(Source data)
▼▼▼

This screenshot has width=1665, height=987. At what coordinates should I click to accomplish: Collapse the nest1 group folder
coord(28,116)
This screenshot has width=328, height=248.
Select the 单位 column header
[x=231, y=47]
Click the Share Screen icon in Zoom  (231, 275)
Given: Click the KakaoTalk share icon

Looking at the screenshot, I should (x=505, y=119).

▲▲▲
▼▼▼

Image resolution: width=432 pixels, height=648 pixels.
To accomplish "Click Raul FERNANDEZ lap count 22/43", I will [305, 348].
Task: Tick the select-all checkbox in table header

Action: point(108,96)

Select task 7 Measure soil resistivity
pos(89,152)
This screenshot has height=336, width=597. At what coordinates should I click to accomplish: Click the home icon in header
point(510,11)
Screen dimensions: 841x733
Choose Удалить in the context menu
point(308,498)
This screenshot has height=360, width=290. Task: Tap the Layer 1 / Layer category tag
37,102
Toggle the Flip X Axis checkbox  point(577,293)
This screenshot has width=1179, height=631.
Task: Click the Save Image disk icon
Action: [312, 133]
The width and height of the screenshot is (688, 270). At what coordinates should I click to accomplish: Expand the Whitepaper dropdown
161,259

▲▲▲

# [Do this]
Update the lines from the one containing "Click the Share" through the one containing "Looking at the" by changing "icon" to "button", leaving everything else as is, and return only those lines.

# [Response to this exercise]
Click the Share Screen button in Zoom  (231, 275)
Given: Click the KakaoTalk share button

Looking at the screenshot, I should (x=505, y=119).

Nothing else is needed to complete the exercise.